OPINION:
ROBERT MORRIS: FINANCIER OF THE AMERICAN REVOLUTION
By Charles Rappleye
Simon & Schuster, $30, 576 pages, illustrated
This may not be the optimal time to publish this book. For one thing, it is about a praiseworthy banker - our nation’s first banker, if you will. The book is a lengthy one by today’s shortened-attention-span standards. And then too, prizewinning journalist-historian Charles Rappleye writes in a discursive style that contrasts with the current run of rip-and-read narrative authors.
So this book is no page turner; it offers, instead, pages to savor, packed with new research and an overall new look at our founding history that is long overdue. What Mr. Rappleye reveals to us is a historical truth that is as important today as it was during our perilous struggle for independence. That lesson is: You cannot have a stable society or a functioning government that fosters liberty unless you have a sound financial foundation supporting them.

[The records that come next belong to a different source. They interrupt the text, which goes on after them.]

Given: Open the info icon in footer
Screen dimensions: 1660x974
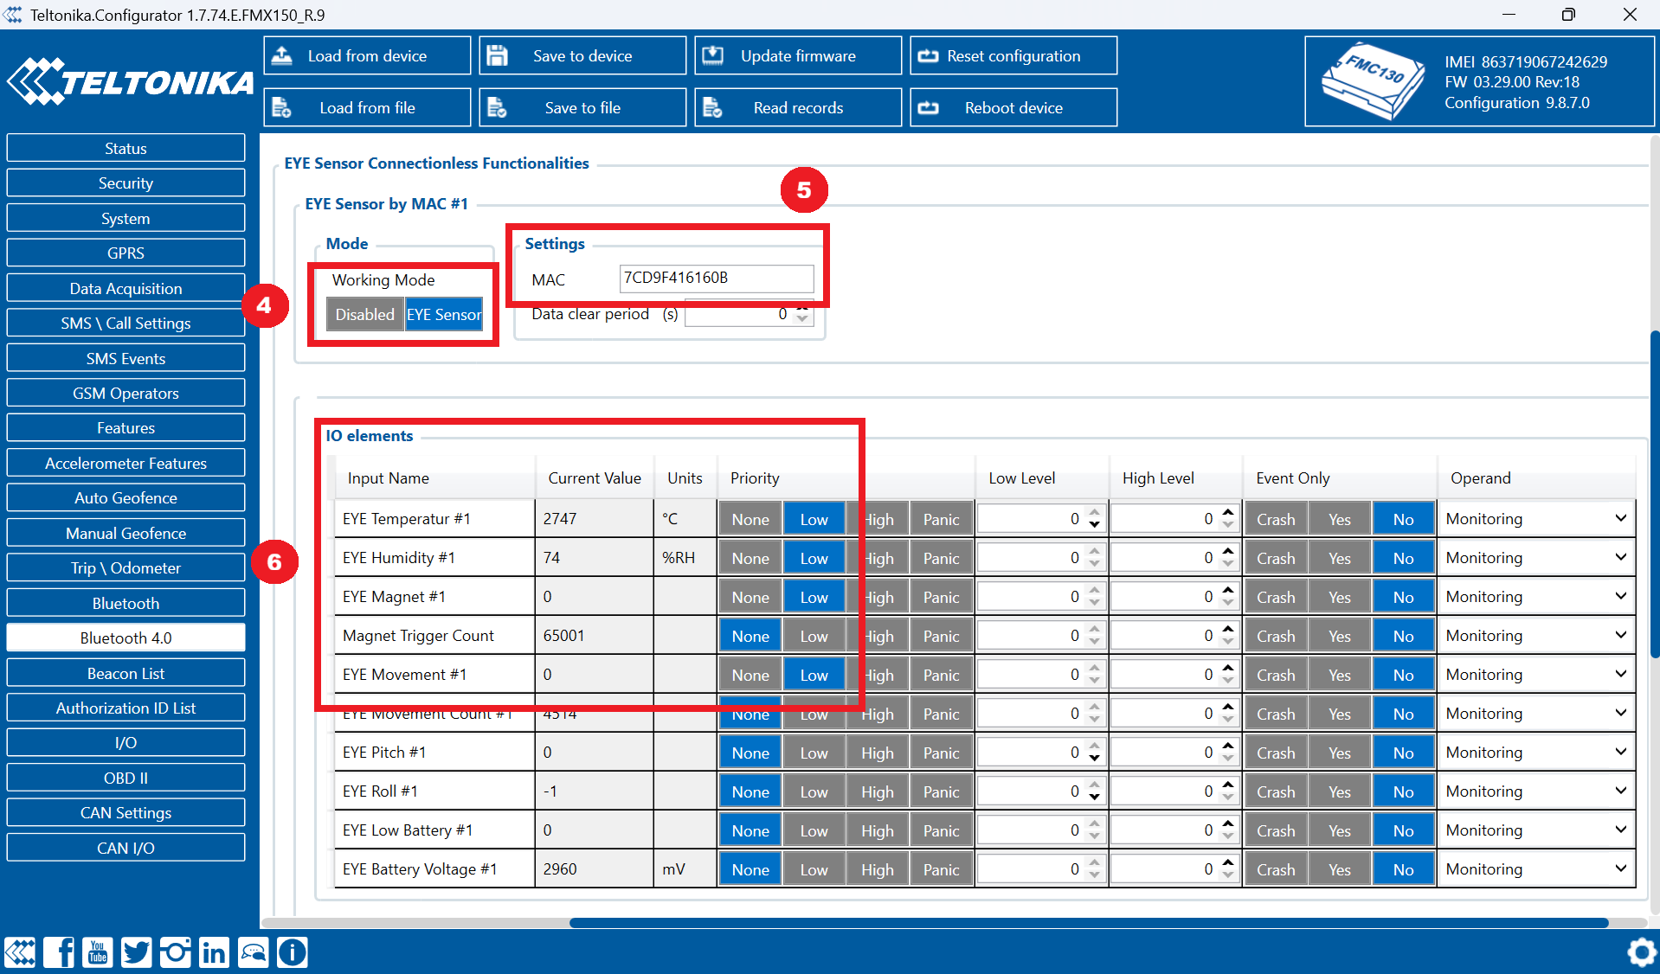Looking at the screenshot, I should click(293, 952).
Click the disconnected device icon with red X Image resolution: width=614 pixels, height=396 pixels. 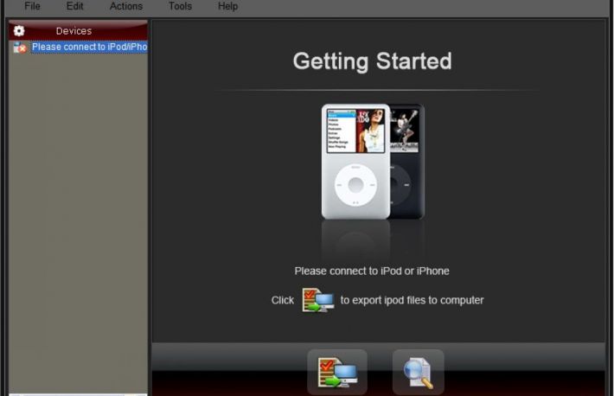(20, 48)
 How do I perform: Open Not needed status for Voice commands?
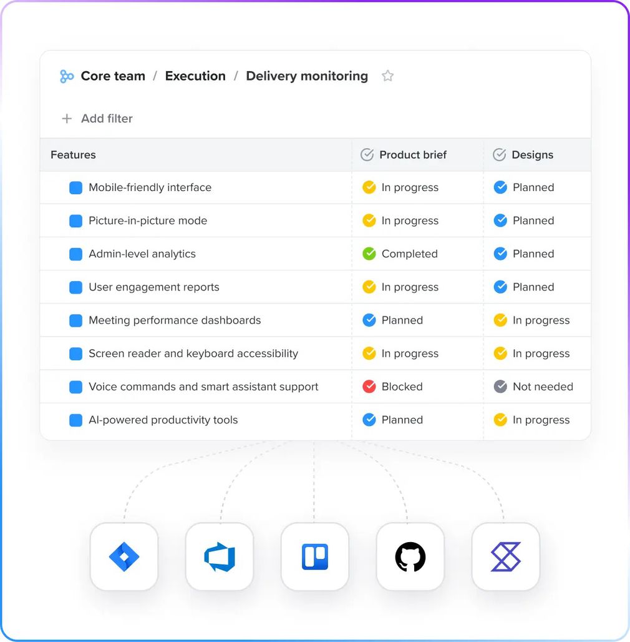pos(542,387)
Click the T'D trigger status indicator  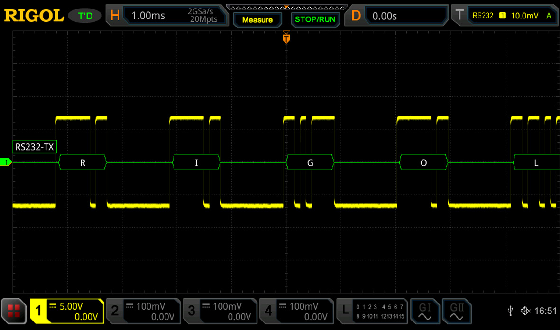85,16
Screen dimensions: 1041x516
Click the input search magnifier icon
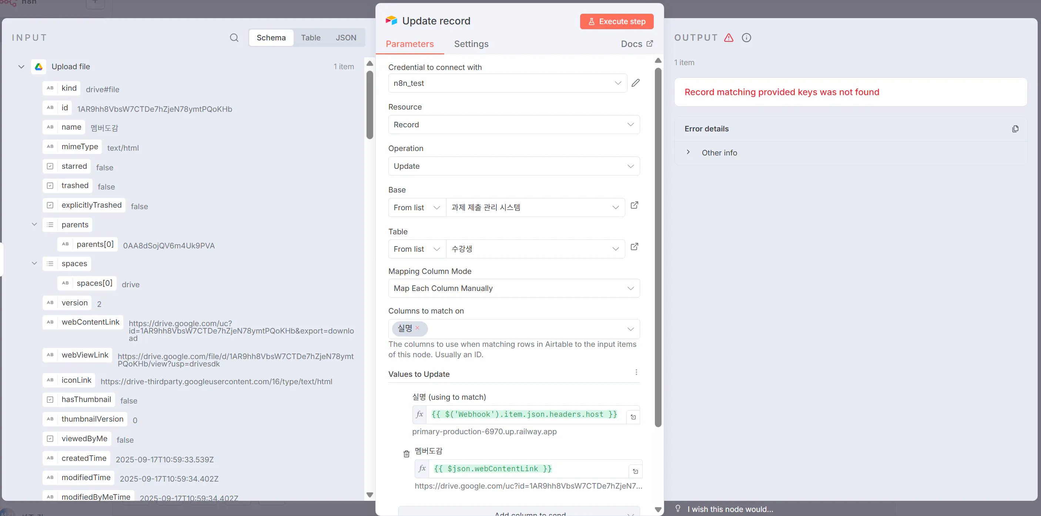pos(234,38)
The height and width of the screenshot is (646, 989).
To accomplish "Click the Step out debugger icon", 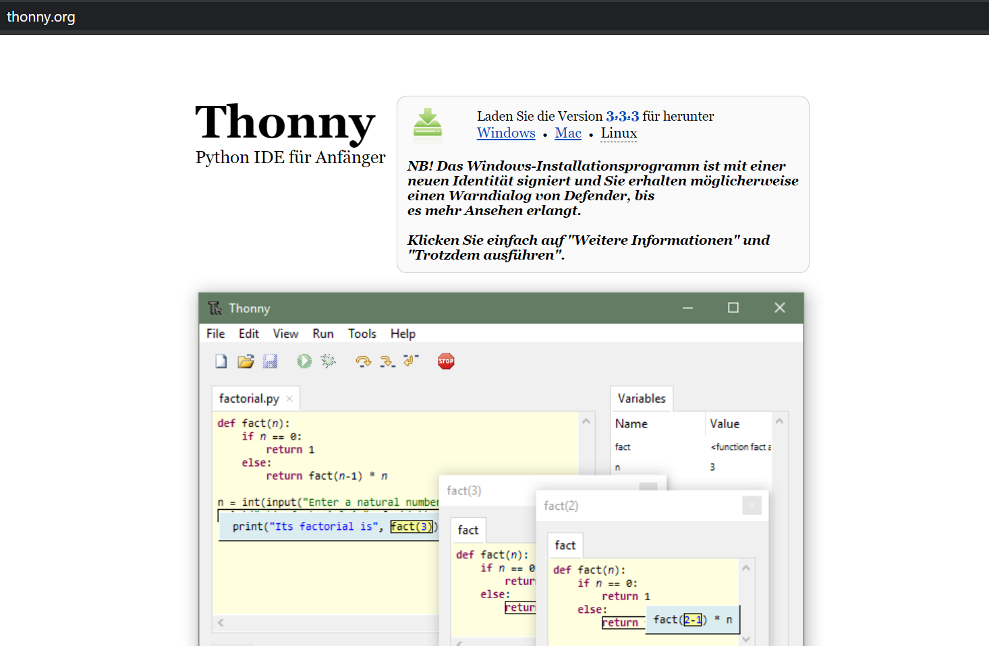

As this book clearly shows, Robert Morris, not Alexander Hamilton, is the real father of the American financial system that made the suddenly liberated economy of the new United States something of a marvel to the rest of the world. There are several reasons Morris has never received his due as a Founding Father, and Mr. Rappleye cites the normally recognized ones - the mystery of financial matters for most people and the fact that Morris’ personality often led him to clash with other, more visible leaders of the Patriot cause.
However, the real clash was more about the idealized picture of the new nation-to-be. Many of the more radical Founders (Samuel Adams, to name one) had a truly naive vision of America as a land of sturdy yeoman farmers, skilled mechanics and respectable craftsmen trading honestly among one another with no need for the tyranny of bankers or even of merchant traders. We were to be a nation of regions, with each section working in cooperation to provide its special crops and products for the benefit of all.
In other words, utter nonsense. In a very real sense, many of our Founders considered their home states to be the true sovereign nations and the idea of a “United States of America” to be something amorphous and convenient, but not controlling - a European Union type of creature.
Not surprisingly, it was men who had experience in the wider world of trade, such as Benjamin Franklin and Hamilton, whose outlook by necessity was global rather than regional, who saw the need for a truly national economy based on a national currency and a national financial structure. Chief among them was Robert Morris.
As Mr. Rappleye recounts, Morris was born in Britain, but his father had moved to the bustling port of Oxford, Md., and prospered as what was called a factor, a broker who traded in tobacco that he warehoused and then shipped to Mother England at a profit. By the time he was 13, young Robert was brought to Oxford for a brief stint of education and then apprenticed as a clerk to a thriving merchant broker in Philadelphia, in those days on its way to becoming the second-largest city in the British Empire, after London.
By the time the Revolution appeared inevitable, Morris had become one of the merchant princes of the American Colonies - acquainted with and sometimes in business with others, including John Hancock of Boston and the Browns and Alsops of Rhode Island. But as the other Founders gravitated to Philadelphia to consider what a war for independence would entail, it was men like Morris and Franklin who took a central role in the big question: Where would the wherewithal of war come from?
Because of the restrictive trade rules imposed by the British government, the would-be rebels had to confront the stark realities that they needed to buy what they had been forbidden to make - steel and gunpowder in the form of cannons and muskets, and uniforms - and that meant buying them from France, which meant borrowing the money to do so from the French. So our War for Independence began less as a fight at a “rude bridge that arched the flood,” as Ralph Waldo Emerson put it, and more as a struggle over high finance.
It fell to Morris to cajole the Congress to persuade the suspicious new state governments to commit to providing general funds for the war for the use of a national government. He also created what was largely a Ponzi scheme of debt certificates that stretched what gold and silver hard currency there was on hand to pay domestic suppliers for the always straitened Continental Army.
Once Franklin was operating in Paris, he and Morris embarked on what can only be called a shell game of promising payments to the French that were conditioned on the French lending an even greater sum of new money. Along the way, Morris became the father of the U.S. Navy by converting merchant shipping into the instant warships and privateers that so effectively checkmated Britain’s supply armada.
Even after the war was won, the new nation’s finances can only be described as a combination of blue smoke and mirrors, as some states lagged behind in paying their arrears to the point that a general mutiny of disgruntled (and unpaid) Continental Army regiments threatened the very existence of the government.
Creating a truly national economy - by establishing a national debt - would be credited to Hamilton in the years to come. By that time, Morris had reaped his long-predicted reward: the calumny and spiteful revenge of those other Founding Fathers who neither understood nor supported the financial miracle he had wrought for the new nation.
There are important lessons to be learned from this well-written and thoroughly researched back story about what really made America free.
James Srodes’ next book, “The Dupont Circle Set,” will be published in 2011.